I can’t help but be awed by the lush greenery surrounding us. This is not something you can see in the city areas with trees that were planned and planted according to our whims. Over here, nature has its own way of arranging things.
We were now over the top of a small stream. On our right the stream extends beyond sight….
On our left, we can now see where it leads to…. a man-made brick culvert.
Tracing the water, we can see it drains into a large canal. This view offers a peek into urban Singapore.
The weather got warmer as we walked; nevertheless the greenery provided some much needed shelter at times.
A man made canal crossing under us as we walked the tracks.
It was humbling experience, walking in the wild – we were now no longer in our self constructed reality but vulnerable to the forces of nature. Actually, I was referring to the rash of mosquito bites that I was beginning to feel 🙂
An overhead bridge was in sight. Jerome led us along this dirt path adjacent to the tracks, from where we could get to the top of the bridge for a breather and a good overhead view.
We were now on the bridge along Holland Road, and from here we have a good view of both sides of the tracks.
The early morning sun was glorious, and as a photographer, the light couldn’t be more perfect, even if temperatures were hot!
These appears to be recycled track materials that were reused.
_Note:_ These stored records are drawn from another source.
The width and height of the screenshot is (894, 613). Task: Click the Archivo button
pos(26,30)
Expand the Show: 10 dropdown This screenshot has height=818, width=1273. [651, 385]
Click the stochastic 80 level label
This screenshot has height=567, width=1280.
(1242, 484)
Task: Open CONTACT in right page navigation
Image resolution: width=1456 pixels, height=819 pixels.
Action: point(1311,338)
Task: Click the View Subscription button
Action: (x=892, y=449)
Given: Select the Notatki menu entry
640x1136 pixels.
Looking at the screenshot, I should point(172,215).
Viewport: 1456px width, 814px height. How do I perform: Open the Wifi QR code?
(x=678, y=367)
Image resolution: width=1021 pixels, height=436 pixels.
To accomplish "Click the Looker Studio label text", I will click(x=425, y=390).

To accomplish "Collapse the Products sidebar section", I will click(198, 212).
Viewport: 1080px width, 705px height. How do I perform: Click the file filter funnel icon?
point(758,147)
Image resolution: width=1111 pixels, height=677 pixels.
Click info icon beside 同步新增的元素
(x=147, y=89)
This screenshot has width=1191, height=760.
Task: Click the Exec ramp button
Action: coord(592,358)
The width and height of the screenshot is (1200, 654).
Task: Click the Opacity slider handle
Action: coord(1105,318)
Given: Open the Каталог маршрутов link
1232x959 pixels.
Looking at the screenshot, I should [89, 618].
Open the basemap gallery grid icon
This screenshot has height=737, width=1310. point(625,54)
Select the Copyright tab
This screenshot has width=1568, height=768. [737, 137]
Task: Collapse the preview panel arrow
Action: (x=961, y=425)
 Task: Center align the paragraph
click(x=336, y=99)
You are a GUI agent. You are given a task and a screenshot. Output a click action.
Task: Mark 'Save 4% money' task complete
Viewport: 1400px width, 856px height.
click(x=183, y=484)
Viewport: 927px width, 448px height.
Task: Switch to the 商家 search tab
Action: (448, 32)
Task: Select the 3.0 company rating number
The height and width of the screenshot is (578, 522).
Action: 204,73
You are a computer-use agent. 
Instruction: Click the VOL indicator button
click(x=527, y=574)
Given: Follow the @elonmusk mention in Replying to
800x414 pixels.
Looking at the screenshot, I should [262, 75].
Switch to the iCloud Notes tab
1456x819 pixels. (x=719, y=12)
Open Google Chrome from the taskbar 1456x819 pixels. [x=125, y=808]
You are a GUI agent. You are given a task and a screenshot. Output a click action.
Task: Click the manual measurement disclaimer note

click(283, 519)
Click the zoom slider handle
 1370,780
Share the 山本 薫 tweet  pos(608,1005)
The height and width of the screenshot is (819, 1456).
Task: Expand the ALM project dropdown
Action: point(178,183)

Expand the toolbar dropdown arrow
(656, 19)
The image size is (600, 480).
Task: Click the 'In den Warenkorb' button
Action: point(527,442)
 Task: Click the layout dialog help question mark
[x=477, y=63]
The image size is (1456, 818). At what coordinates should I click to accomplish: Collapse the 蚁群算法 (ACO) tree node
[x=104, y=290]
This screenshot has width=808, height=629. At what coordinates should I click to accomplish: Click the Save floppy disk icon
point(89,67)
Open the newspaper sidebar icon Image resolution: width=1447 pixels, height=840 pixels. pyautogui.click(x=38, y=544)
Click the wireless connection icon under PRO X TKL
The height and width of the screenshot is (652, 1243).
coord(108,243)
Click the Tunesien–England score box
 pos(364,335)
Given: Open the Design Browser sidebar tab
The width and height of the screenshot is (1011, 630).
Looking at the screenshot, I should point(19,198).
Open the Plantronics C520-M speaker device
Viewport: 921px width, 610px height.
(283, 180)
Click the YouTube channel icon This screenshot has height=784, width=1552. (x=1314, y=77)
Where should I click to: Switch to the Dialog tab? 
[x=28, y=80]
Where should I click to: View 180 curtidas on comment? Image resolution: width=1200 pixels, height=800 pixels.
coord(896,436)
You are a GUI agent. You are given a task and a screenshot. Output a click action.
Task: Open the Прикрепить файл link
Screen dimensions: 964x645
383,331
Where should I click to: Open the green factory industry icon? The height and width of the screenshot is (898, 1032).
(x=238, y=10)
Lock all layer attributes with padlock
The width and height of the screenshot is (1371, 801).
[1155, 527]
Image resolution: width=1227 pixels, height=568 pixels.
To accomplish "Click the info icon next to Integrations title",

Soon, we passed by the Holland village area. Note the Jelita Cold Storage on the left. with the weather and humidity being what it was, it was tempting to head towards it!
We passed by the now disused former building of Raffles Girls’ School.
A funny looking house we passed along the tracks – does anyone know what’s the name of this place?
We were now pretty tired and hungry – we have been here since 645am and it was around 10am I believe, when we first caught sight of an overhead bridge in the distance. That is the Ghim Moh area, and the planned ending of our trek.
An opening in the fence affords a way off the tracks into Ghim Moh estate. Apparently this “unofficial” exit has been used for a long time – the stool and the overturned metal container was already there long before our walk!
We then went over to the overhead bridge for a last look at the tracks before a well deserved breakfast.
I like this view of our HDB estates overlooking the tracks.
And with this picture, we have come to the conclusion of this post and the first part of this walk. This is the end of the walk for most in our group. Ck and myself decided to press on in the direction of Buona Vista / Queensway area after breakfast, and in the next post I shall talk about that walk.
Till then, hope you have enjoyed this post. From today till the end of the month of July, there will still be a short 3km section of the tracks from Bukit Timah station to the Rail Mall available (the opposite direction of where I walked in this post). Don’t just read about it – go walk the tracks while there’s still time!